Author: 
Agence France Presse
Publication Date: 
Tue, 2007-09-18 03:00

WASHINGTON, 18 September 2007 — Former Federal Reserve Chairman Alan Greenspan, for years an inscrutable seer on the economy, is causing a stir by alleging in his new memoir that “the Iraq war is largely about oil.”

Greenspan, who as head of the US central bank was famous for his tight-lipped reserve, is uncharacteristically direct, also accusing President George W. Bush of abandoning Republican principles on the economy. “I’m saddened that it is politically inconvenient to acknowledge what everyone knows — the Iraq war is largely about oil,” he wrote in reported excerpts of “The Age of Turbulence: Adventures in a New World,” which was released yesterday.

However in an interview with The Washington Post, Greenspan clarified that while securing global oil supplies was “not the administration’s motive,” it had presented the White House with an opportunity to make the case that removing Saddam Hussein was important for the global economy.

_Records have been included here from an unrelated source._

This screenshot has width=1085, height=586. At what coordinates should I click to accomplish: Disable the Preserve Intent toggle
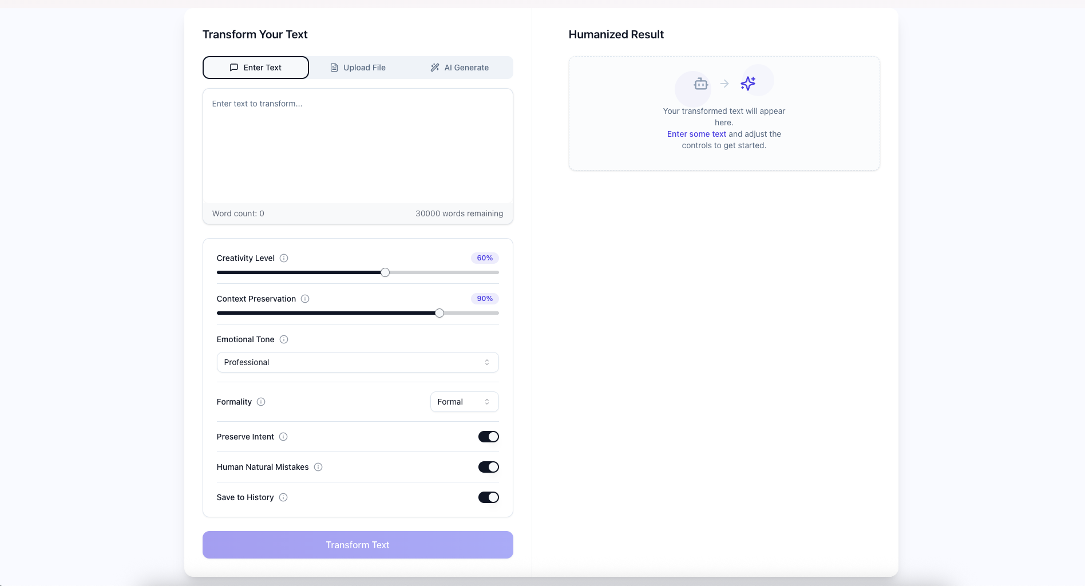[488, 437]
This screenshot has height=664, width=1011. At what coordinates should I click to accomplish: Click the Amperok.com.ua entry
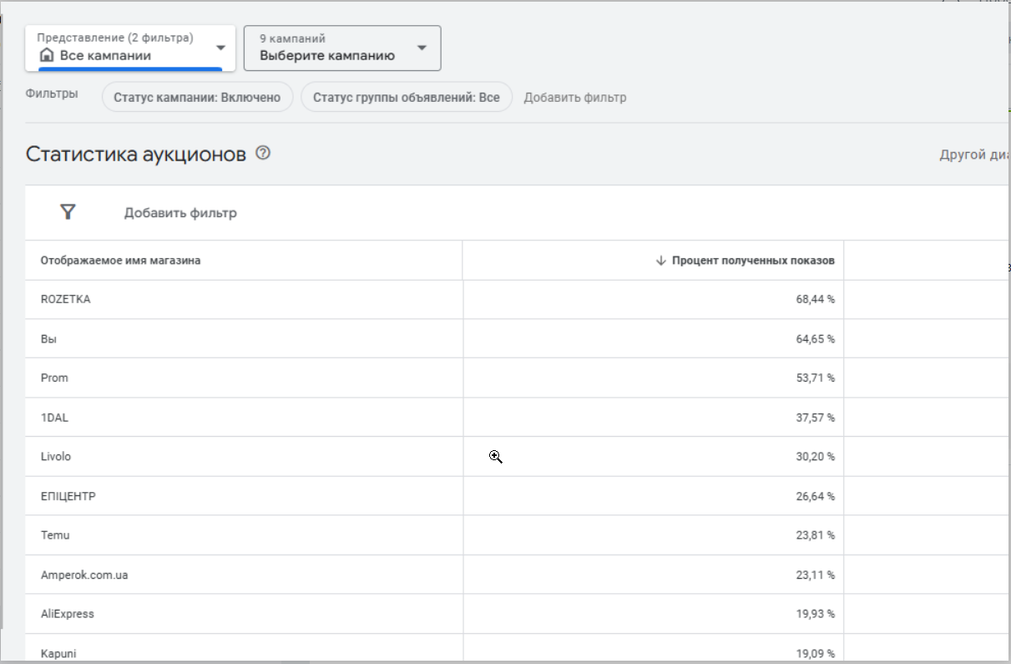coord(84,575)
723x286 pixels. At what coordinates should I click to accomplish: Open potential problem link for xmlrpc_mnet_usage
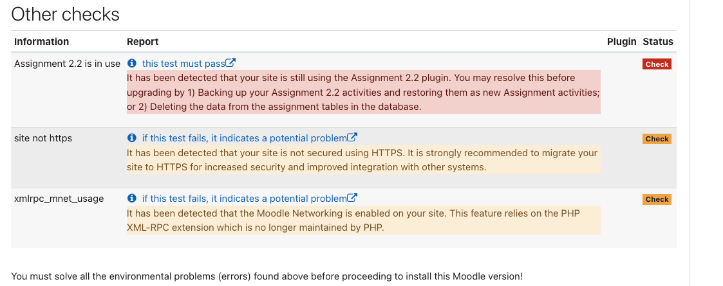point(245,199)
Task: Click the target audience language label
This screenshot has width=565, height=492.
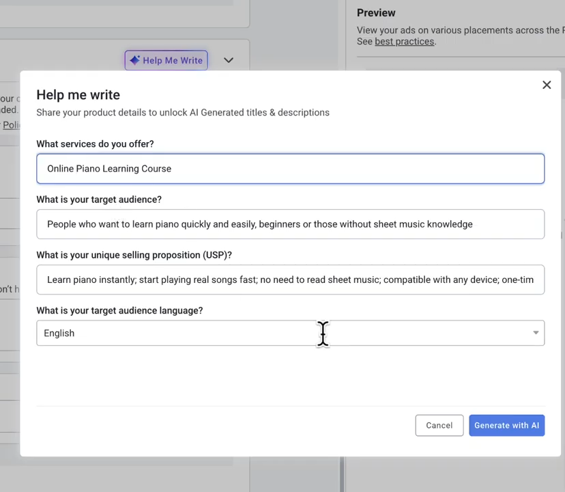Action: [x=119, y=310]
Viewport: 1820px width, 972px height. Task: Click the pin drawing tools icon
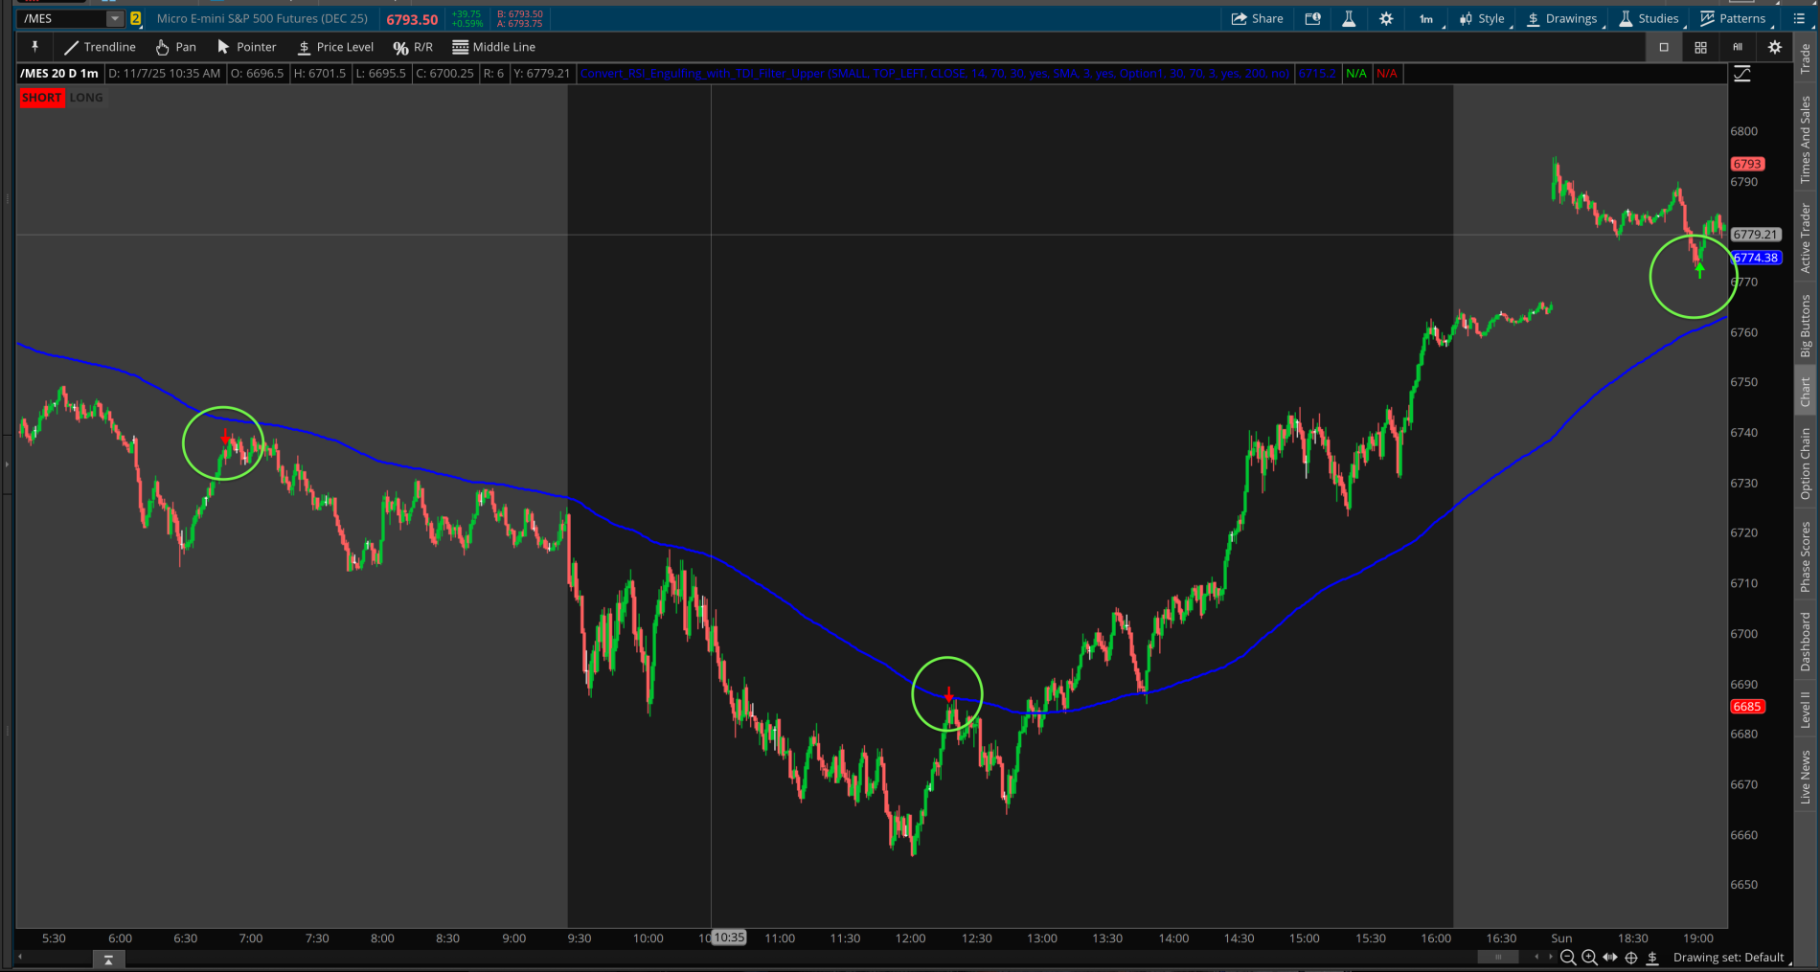coord(35,46)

US Defense Secretary Robert Gates rejected the charge. “I know the same allegation was made about the Gulf War in 1991, and I just don’t believe it’s true,” he said on ABC television on Sunday.

Members of the US Congress, who by a broad majority also voted to authorize the use of military force against Iraq, also dismissed Greenspan’s assertion. “I don’t believe that 77 United States senators on a broad, bipartisan basis would have authorized the use of force... if it was only about oil,” Republican Sen. John Cornyn told CNN.